First U.S. edition. Includes the work of Bruegel, Hogarth, Gillray, Cruikshank, Thackeray and Phiz. With the bookplate and pencil signature of Gavin Bridson. Back cover of book and jacket are stained. ii, 240 pages and with 76 illustrations. cloth, dust jacket.. 4to..
Let there be no mistake. This is not a book that skims its topic, offers illustrations for their gloss or attractiveness, or even pretends to cater to the mildly interested reader. For the person who wants a serious, scholarly investigation and analysis of the beginnings, evolution and reasons for the proliferation of illustrators in 19C novels, however, this is an ideal book.

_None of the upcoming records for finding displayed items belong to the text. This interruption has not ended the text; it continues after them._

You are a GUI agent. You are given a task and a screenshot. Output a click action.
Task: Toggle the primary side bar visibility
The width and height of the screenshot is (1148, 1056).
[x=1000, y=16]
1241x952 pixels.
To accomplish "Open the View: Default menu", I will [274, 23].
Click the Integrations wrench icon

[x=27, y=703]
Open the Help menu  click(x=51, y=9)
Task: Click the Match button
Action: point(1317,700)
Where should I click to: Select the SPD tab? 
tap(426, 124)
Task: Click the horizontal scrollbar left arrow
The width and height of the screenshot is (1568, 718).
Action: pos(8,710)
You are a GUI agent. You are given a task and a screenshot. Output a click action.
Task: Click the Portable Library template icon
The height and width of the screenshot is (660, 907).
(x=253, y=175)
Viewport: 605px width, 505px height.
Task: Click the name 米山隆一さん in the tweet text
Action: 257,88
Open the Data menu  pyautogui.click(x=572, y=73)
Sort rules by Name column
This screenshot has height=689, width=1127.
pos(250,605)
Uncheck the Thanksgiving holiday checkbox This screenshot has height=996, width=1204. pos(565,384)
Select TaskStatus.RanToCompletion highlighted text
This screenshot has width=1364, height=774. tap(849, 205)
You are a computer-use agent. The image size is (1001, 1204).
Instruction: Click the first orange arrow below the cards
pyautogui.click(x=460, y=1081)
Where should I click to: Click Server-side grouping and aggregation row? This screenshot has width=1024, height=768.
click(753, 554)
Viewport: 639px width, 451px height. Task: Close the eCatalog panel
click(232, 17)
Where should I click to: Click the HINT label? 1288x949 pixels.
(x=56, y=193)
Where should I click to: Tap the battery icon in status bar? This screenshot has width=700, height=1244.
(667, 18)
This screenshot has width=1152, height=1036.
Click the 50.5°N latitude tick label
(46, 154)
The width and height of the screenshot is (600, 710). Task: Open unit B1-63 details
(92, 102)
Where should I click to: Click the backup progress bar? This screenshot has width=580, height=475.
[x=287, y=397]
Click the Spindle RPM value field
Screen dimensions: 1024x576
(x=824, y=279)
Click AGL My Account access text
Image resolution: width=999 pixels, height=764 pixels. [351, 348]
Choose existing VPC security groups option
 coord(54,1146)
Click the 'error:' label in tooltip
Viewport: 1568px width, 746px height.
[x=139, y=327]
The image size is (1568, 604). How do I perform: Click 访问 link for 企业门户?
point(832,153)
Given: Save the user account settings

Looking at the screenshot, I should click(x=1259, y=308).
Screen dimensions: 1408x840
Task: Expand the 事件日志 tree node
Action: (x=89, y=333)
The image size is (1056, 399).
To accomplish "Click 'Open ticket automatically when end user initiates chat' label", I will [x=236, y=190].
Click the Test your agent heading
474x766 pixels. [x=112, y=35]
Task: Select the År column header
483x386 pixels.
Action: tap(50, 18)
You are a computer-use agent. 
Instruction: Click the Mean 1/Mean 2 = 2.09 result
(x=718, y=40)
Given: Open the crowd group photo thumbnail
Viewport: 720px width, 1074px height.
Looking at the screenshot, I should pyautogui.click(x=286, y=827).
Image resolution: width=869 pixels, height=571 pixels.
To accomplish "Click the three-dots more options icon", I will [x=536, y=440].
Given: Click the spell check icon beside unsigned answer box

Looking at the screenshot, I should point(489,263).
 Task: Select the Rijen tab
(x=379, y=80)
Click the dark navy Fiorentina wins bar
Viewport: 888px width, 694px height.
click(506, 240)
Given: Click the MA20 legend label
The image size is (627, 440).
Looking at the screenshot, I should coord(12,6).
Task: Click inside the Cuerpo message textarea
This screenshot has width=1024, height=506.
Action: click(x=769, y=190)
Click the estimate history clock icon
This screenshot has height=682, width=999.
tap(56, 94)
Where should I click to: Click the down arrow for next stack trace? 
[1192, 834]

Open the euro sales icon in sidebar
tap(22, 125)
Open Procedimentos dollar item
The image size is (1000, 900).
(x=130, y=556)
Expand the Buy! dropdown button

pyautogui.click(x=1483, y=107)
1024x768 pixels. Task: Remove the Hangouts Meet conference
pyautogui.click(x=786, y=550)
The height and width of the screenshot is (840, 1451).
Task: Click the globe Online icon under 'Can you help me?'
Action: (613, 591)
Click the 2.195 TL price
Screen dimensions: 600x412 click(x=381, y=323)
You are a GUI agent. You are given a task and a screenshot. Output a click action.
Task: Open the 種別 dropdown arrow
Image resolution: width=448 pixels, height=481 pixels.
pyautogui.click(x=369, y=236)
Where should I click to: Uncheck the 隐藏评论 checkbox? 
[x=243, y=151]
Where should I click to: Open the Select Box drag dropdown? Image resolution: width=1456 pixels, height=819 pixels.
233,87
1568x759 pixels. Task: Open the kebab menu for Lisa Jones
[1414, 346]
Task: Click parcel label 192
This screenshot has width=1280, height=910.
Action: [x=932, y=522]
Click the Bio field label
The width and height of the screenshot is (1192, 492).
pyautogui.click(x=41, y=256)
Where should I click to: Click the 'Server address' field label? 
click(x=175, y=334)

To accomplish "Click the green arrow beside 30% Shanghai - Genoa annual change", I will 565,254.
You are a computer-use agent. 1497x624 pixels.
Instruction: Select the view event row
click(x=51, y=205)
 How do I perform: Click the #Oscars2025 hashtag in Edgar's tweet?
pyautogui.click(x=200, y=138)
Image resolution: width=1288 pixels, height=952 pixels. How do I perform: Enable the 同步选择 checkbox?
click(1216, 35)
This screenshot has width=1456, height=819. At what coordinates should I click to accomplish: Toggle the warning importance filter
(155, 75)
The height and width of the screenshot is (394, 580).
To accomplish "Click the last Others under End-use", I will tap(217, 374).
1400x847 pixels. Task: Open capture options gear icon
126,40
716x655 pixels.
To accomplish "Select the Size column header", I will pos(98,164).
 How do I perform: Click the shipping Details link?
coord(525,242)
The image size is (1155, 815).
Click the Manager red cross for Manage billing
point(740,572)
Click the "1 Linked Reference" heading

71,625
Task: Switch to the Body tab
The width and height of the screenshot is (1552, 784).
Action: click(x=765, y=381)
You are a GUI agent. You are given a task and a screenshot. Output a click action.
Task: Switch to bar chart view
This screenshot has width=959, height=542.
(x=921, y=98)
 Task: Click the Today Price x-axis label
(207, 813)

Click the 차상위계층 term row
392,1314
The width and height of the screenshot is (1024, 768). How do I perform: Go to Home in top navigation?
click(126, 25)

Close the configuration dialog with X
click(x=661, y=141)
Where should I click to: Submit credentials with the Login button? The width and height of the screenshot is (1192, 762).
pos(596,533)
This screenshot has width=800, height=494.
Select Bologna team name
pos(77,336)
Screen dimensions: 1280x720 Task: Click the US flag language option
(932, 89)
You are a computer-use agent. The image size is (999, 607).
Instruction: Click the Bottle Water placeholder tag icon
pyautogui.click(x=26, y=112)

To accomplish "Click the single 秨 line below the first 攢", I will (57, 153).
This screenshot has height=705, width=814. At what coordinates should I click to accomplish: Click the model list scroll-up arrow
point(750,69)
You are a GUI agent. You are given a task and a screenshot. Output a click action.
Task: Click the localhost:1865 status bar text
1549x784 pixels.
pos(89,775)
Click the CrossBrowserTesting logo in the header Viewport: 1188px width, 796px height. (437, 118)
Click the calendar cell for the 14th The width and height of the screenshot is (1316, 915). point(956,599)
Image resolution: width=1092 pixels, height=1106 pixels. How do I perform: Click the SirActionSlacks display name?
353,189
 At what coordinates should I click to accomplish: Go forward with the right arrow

Beginning with the enormous debt Victorian illustrators owed to Hogarth, this book traces how the illustrator and the novelist combined to create some of the great novels of the 19C. Dickens, Trollope, and Thackeray all were great novelists, but J.R. Harvey convincingly documents and points out how their illustrators helped form, represent, and at times even comment on the texts they were involved in.
This text is thoroughly documented and there are multiple appendixes that look further into issues mentioned in the chapters. Harvey’s style is never pedantic, but neither does it pander to the reader. Scholarly in tone, and insightful in observation, this is a text that deserves to be read by anyone who wants to know more about some of the major Victorian writers. It must also be noted that Harvey’s chapters offer insights that go beyond discussing the illustrators to present interesting insights into the novel that are exclusive of the novel’s illustrations.
This text deserves more attention and a space on the shelf of serious readers of the 19C novel.